> DATA RECORDS:
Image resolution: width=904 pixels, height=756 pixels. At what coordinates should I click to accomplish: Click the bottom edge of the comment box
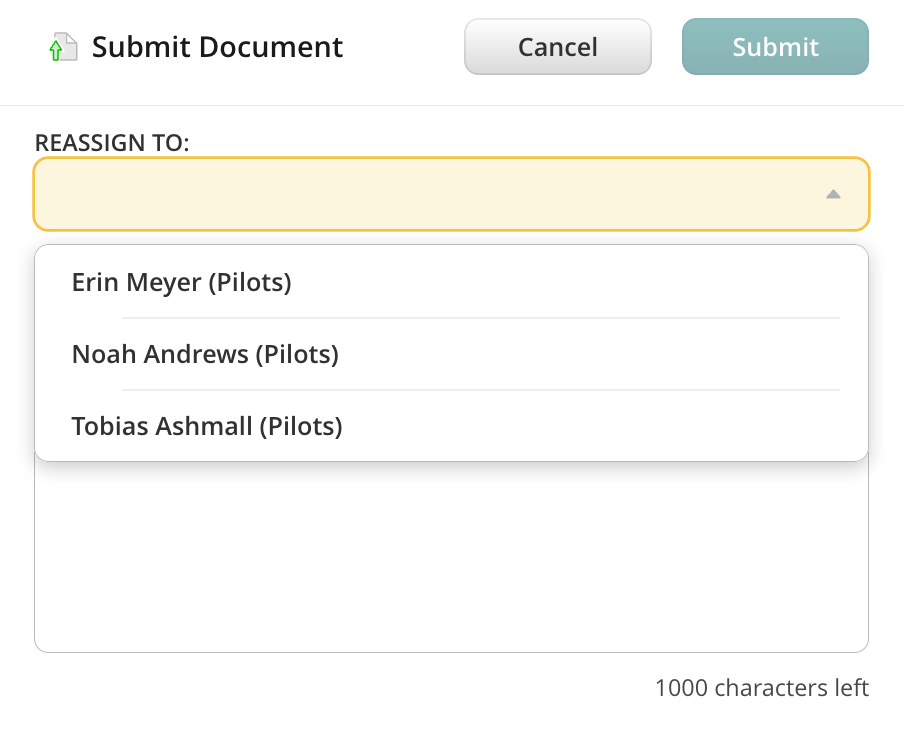click(x=451, y=652)
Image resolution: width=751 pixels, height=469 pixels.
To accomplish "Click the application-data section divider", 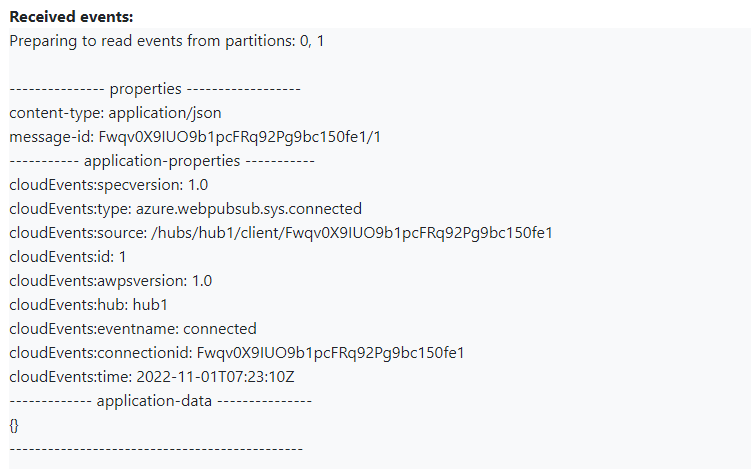I will (161, 401).
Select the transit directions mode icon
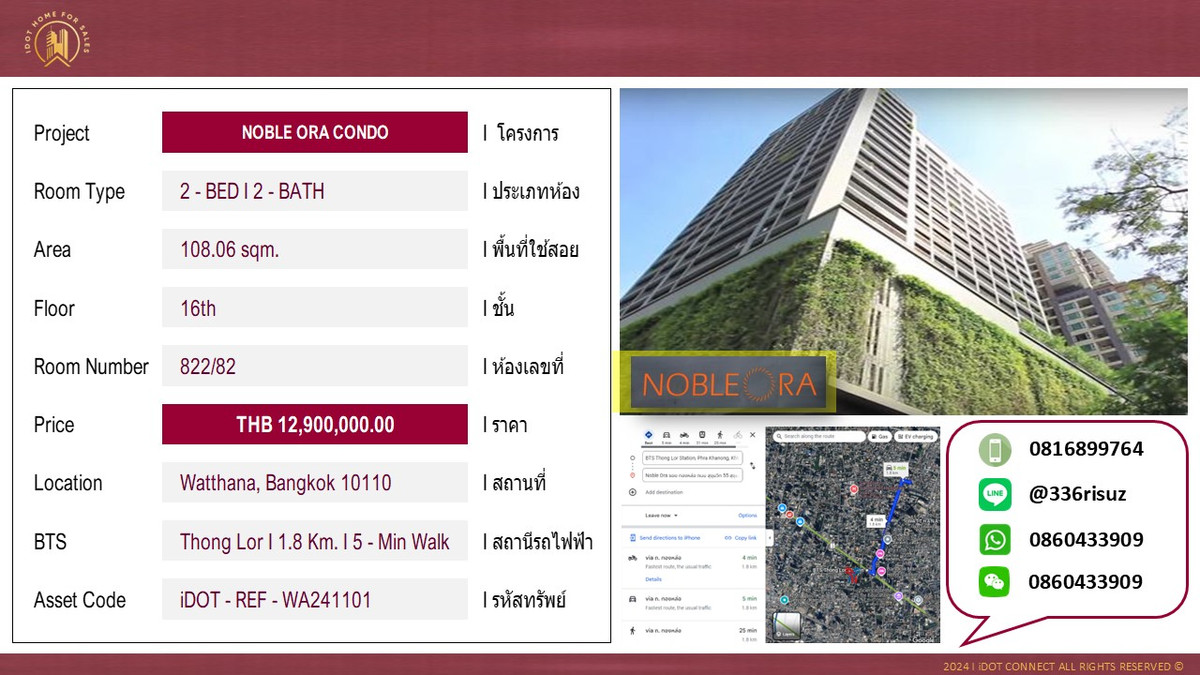Image resolution: width=1200 pixels, height=675 pixels. coord(702,434)
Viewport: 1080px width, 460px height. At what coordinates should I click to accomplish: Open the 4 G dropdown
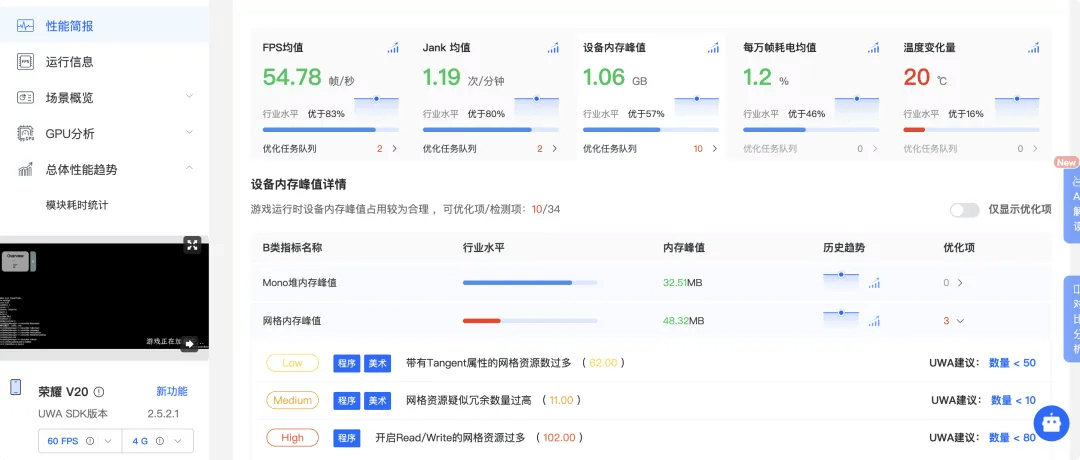coord(157,441)
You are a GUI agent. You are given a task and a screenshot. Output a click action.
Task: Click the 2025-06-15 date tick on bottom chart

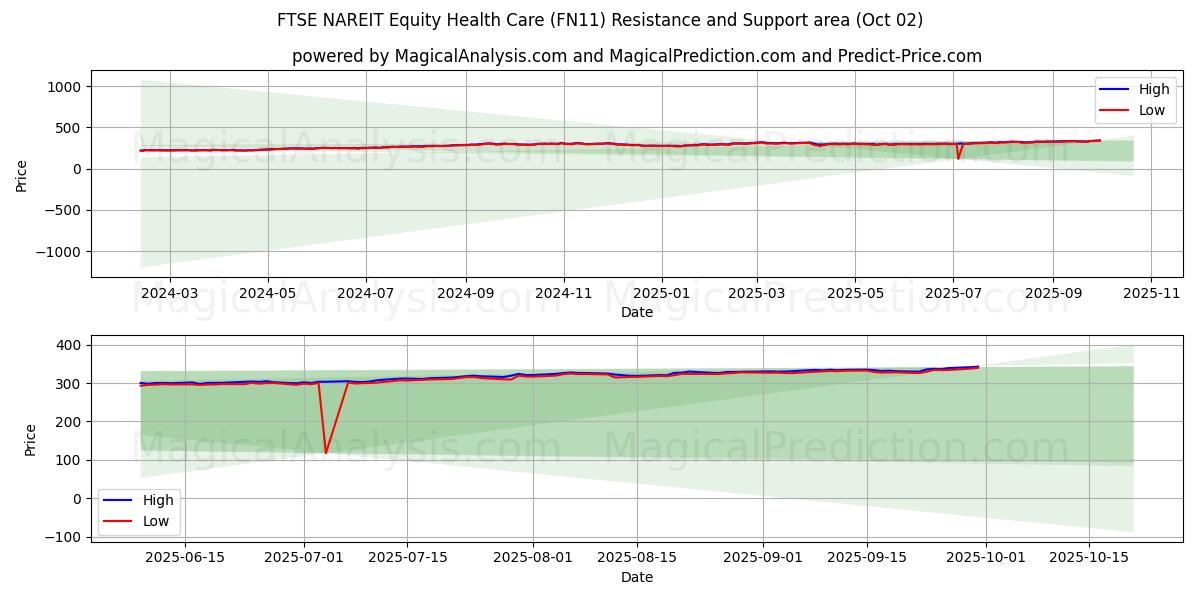(x=185, y=558)
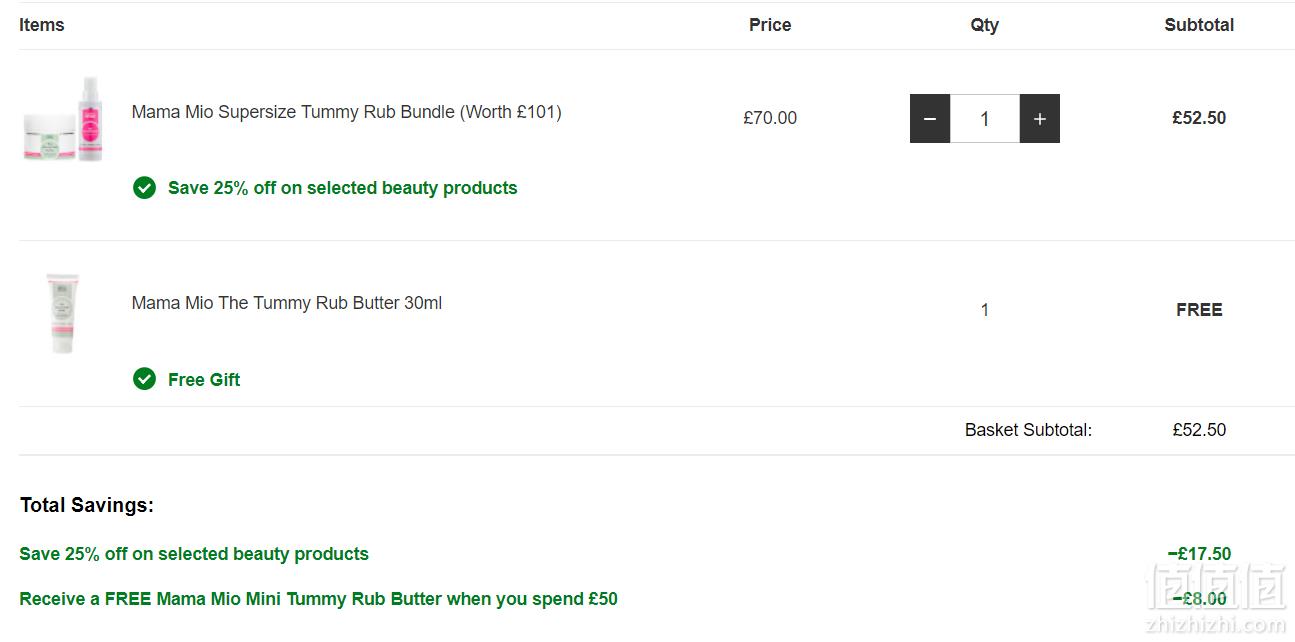This screenshot has height=642, width=1295.
Task: Click the Qty column header
Action: (x=985, y=25)
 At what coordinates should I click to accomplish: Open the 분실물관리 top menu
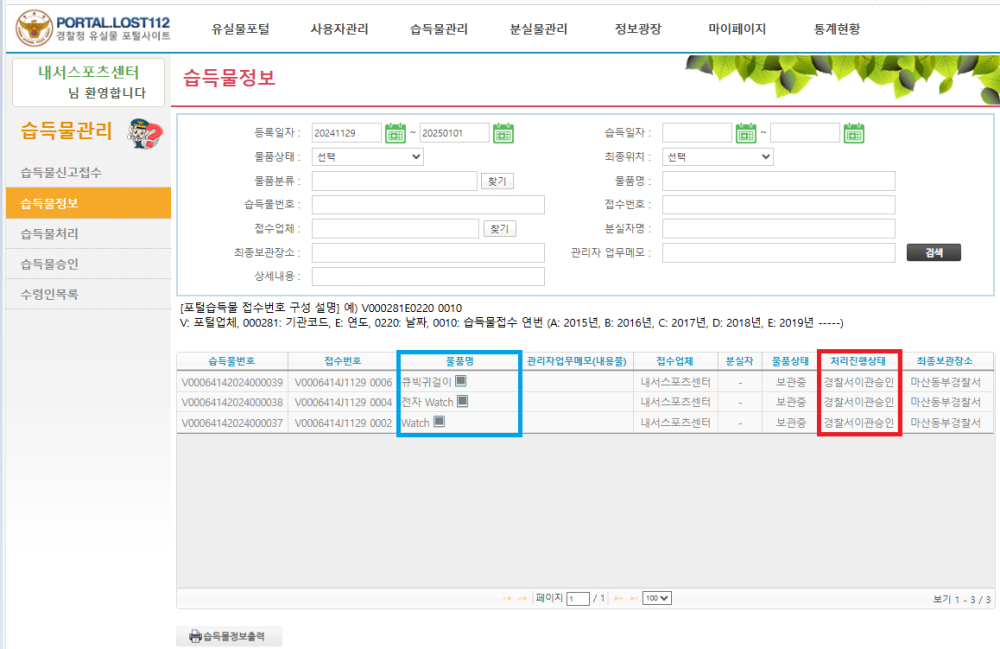click(540, 29)
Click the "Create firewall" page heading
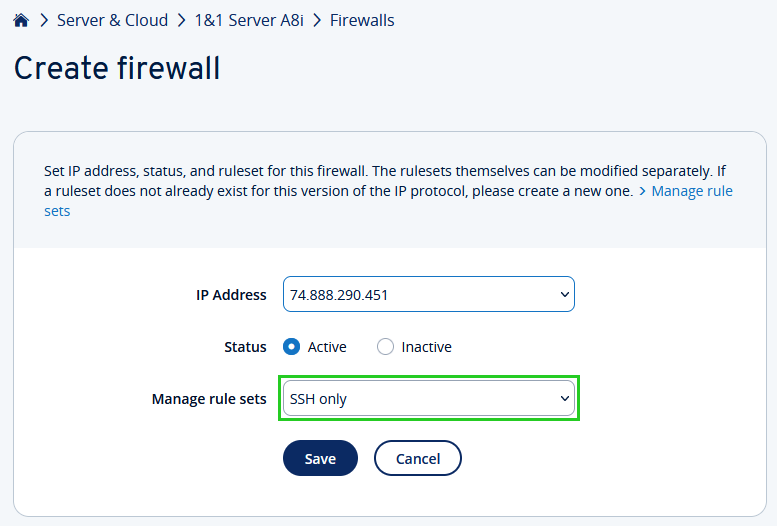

> BRIEF: Copy exactly the lines from the line containing "At what coordinates should I click to accomplish: Open the 분실물관리" through the last line of the records, both included, and omit every picture.

> TASK RESPONSE:
 At what coordinates should I click to accomplish: Open the 분실물관리 top menu
click(540, 29)
Click the "Create firewall" page heading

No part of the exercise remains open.